A Medical Device Daily
Among the cost centers at Medicare that have triggered angst on the part of Congress and the Centers for Medicare & Medicaid Services (CMS; Baltimore), perhaps none is more conspicuous than the fee schedule for doctors’ services under Medicare Part B.
Thanks to the sustainable growth rate mechanism designed to control Medicare spending, fees were scheduled to be cut by about 5% for the current and previous calendar years. However, thanks to the reversals of those cuts by Congress, doctors now face a snowballing reduction in fees that amounts to 10%, and this drop-off is scheduled to hit full force on Jan. 1, 2008.
In anticipation of those cuts, the Bush administration has staked out its position in a Dec. 4 letter to Sen. Max Baucus (D-Montana), the chair of the Senate Finance Committee, which has jurisdiction over Medicare spending in the Senate. In that letter, the administration indicates that it will wield the veto pen if any resolution does not meet certain conditions.

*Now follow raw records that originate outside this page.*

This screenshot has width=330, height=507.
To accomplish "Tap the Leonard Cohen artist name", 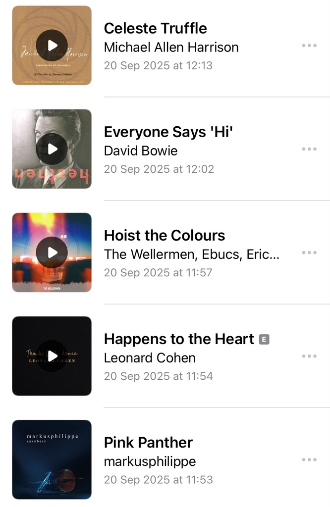I will click(x=150, y=357).
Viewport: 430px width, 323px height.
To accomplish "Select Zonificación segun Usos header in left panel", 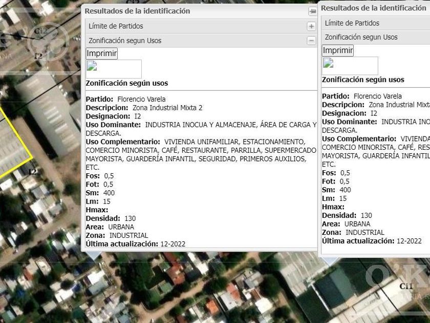I will [125, 41].
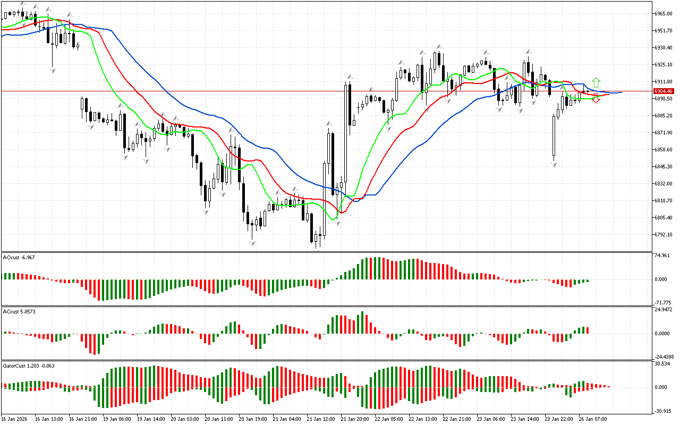This screenshot has height=425, width=680.
Task: Click the -30.915 Gator scale value
Action: (x=664, y=411)
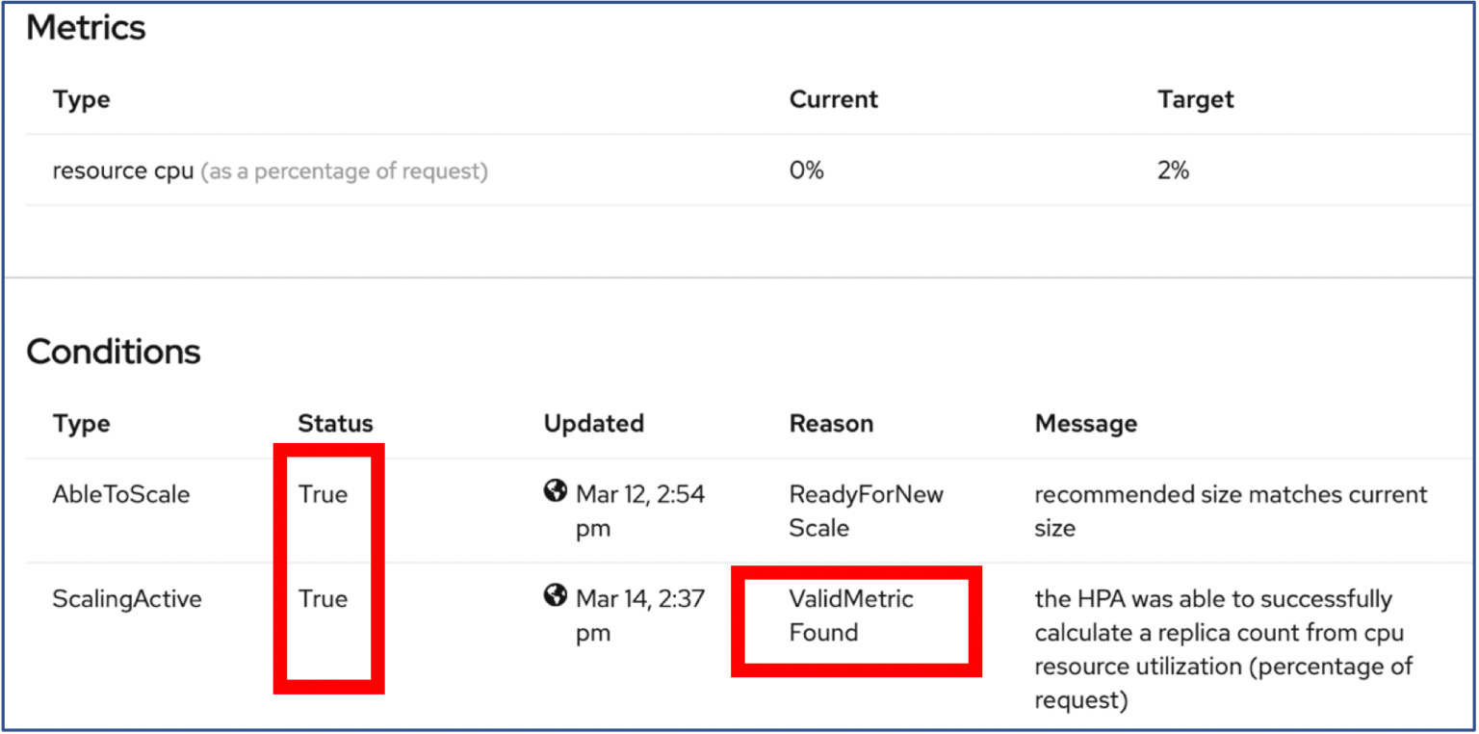Screen dimensions: 1479x734
Task: Sort the Status column header
Action: click(335, 423)
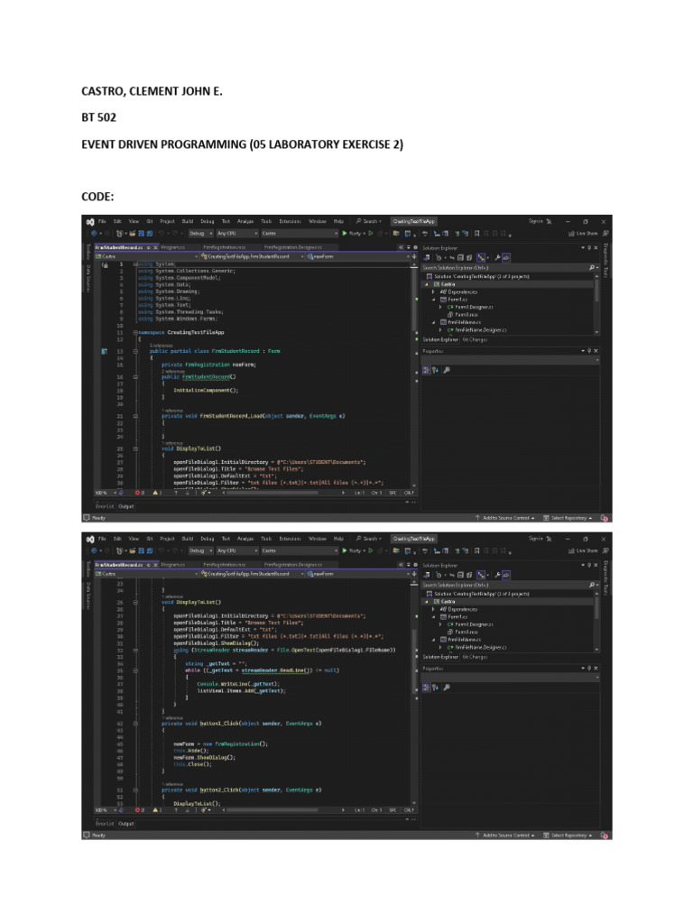
Task: Click the errors count icon in top editor status
Action: [139, 493]
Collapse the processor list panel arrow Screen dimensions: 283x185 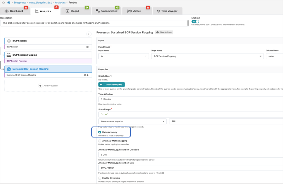89,34
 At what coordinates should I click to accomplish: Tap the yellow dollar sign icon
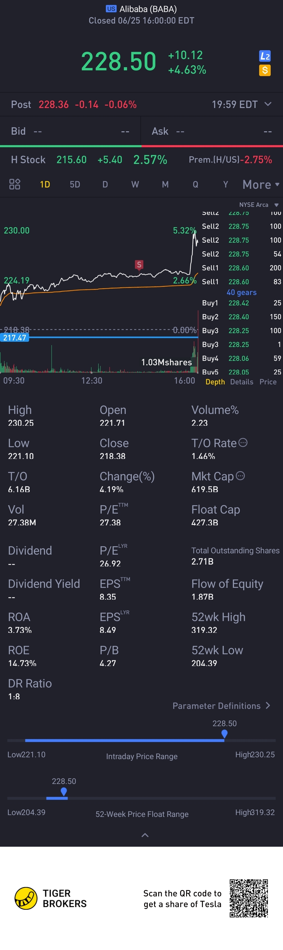point(265,70)
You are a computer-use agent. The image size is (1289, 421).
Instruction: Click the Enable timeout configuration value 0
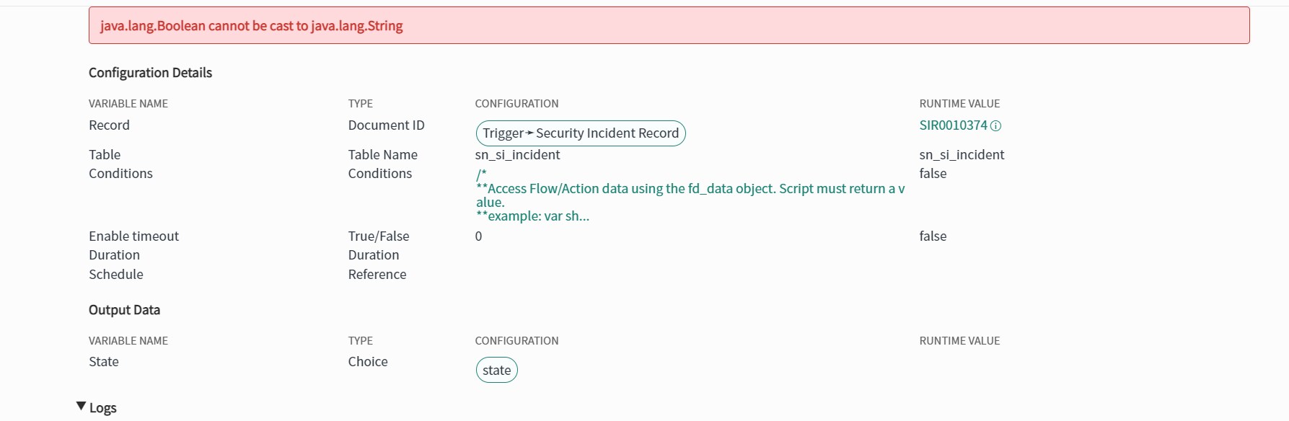point(478,236)
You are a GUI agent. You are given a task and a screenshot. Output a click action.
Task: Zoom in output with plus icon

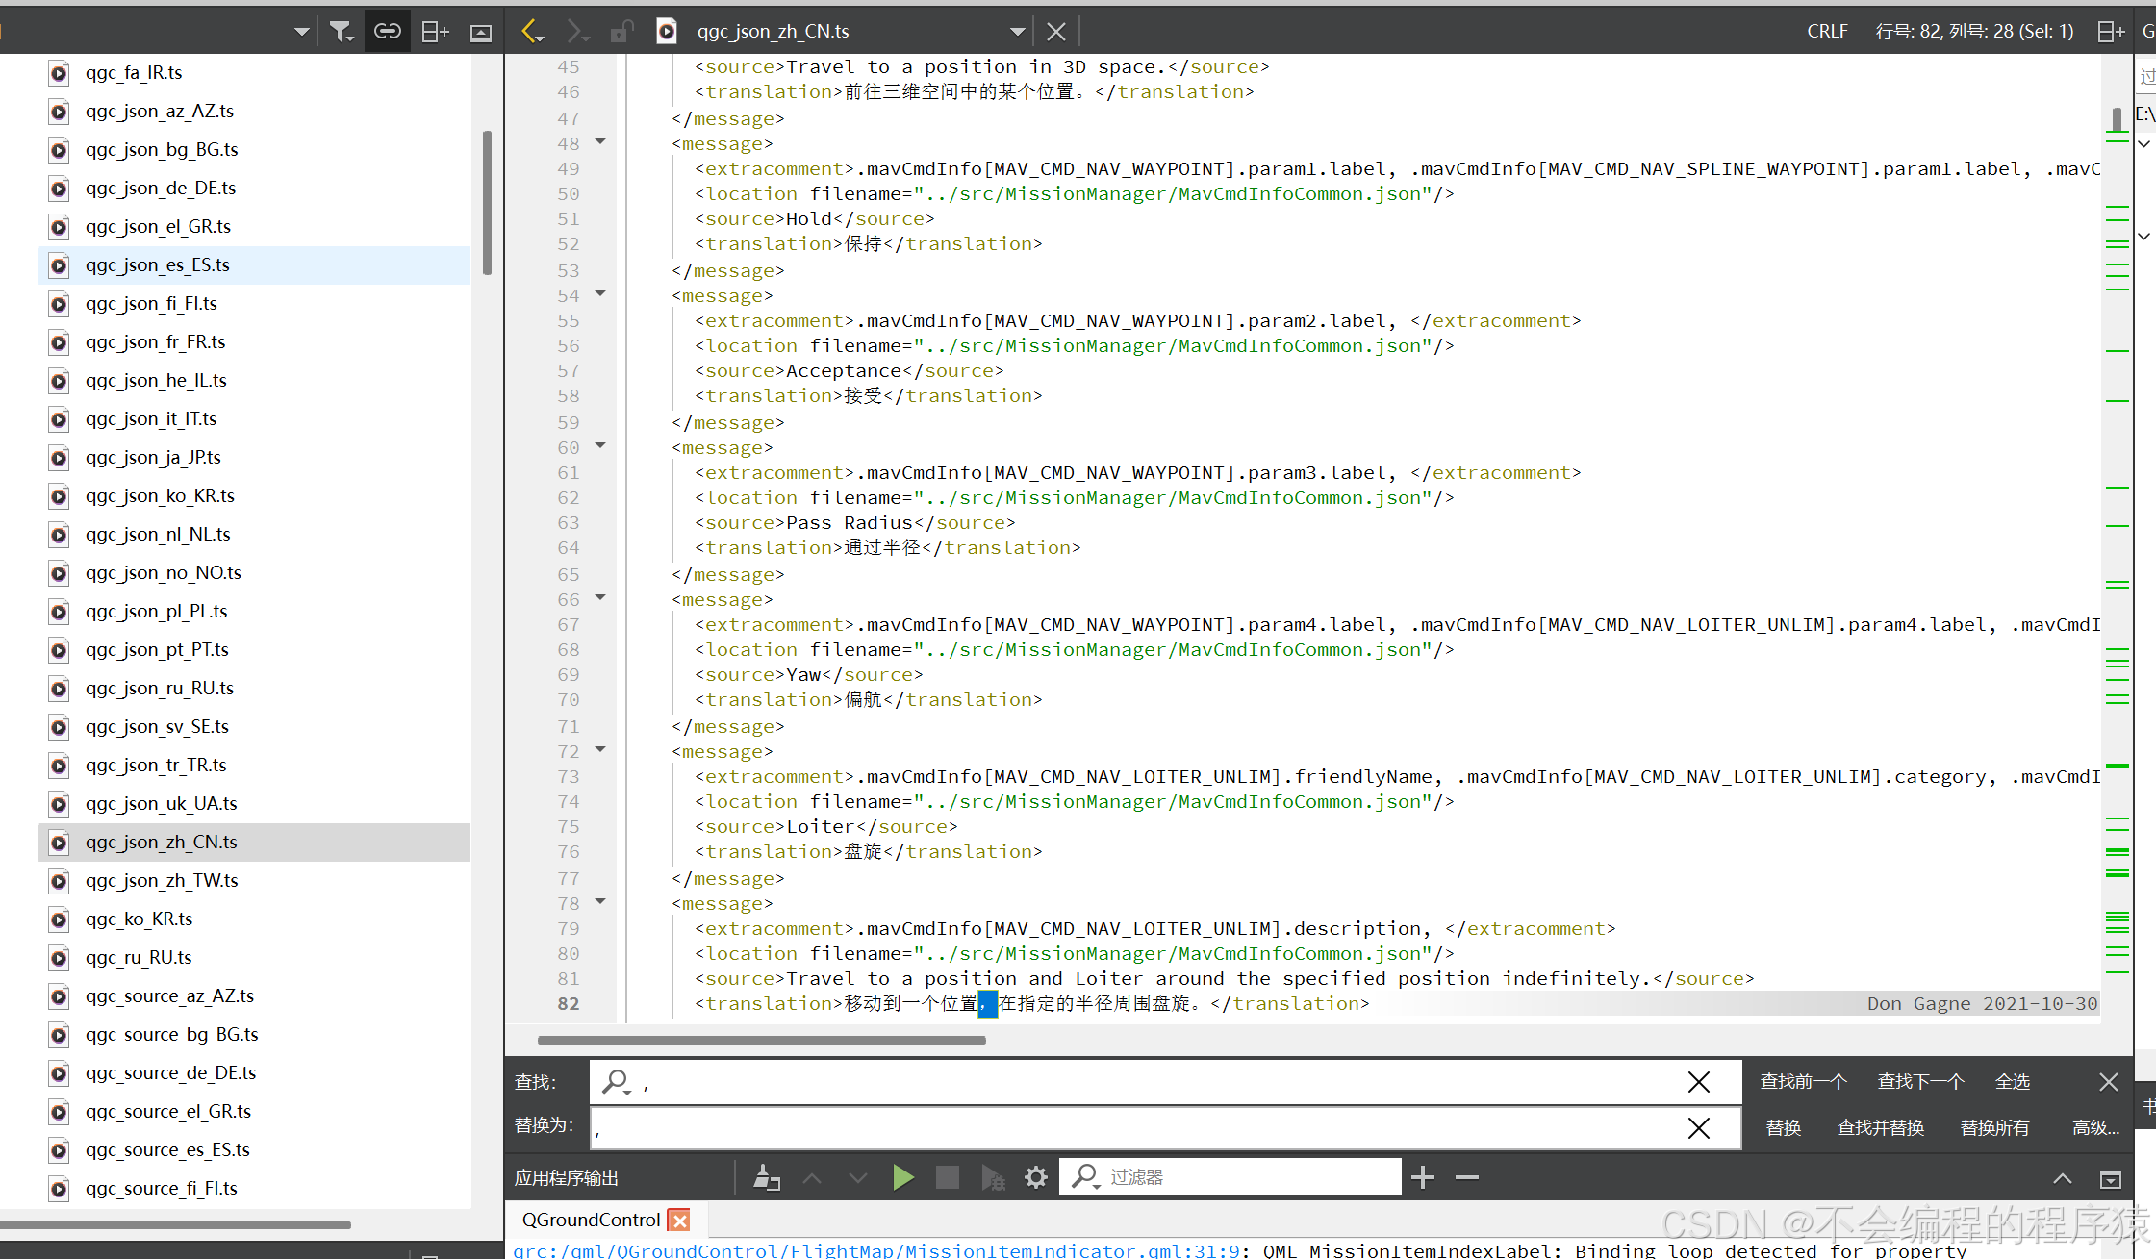(1423, 1177)
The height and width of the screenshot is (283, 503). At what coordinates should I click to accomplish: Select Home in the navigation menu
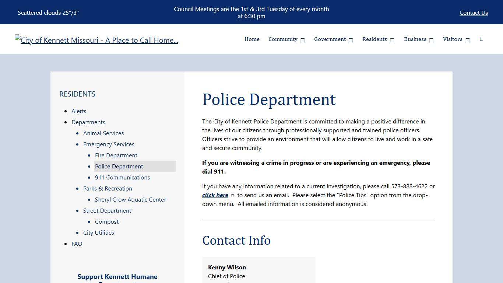tap(252, 39)
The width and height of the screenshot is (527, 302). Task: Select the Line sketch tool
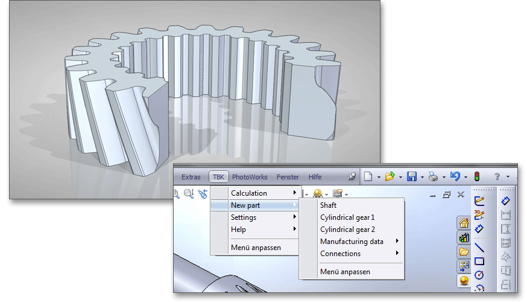(479, 246)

Attributed to Secretary of Health and Human Services Mike Leavitt, the letter states that the administration is aware that the committee “soon intends to consider draft legislation to block” the payment reductions, and that the administration is interested in “appropriately offsetting legislation to mitigate the cut” in an effort to render the restoration of Part B physician fees budget-neutral.
Among the features of such a bill that the White House would back are offsets to “other providers in the fee-for-service Medicare program,” and a requirement that doctors who want to avoid the cuts to adopt “certified electronic health information technology.”
The letter also states that the White House would veto any bill that raises taxes to fund the override of cuts or reduces access to Medicare managed care plans. The letter notes “legislation should not repeal the Medicare funding warning.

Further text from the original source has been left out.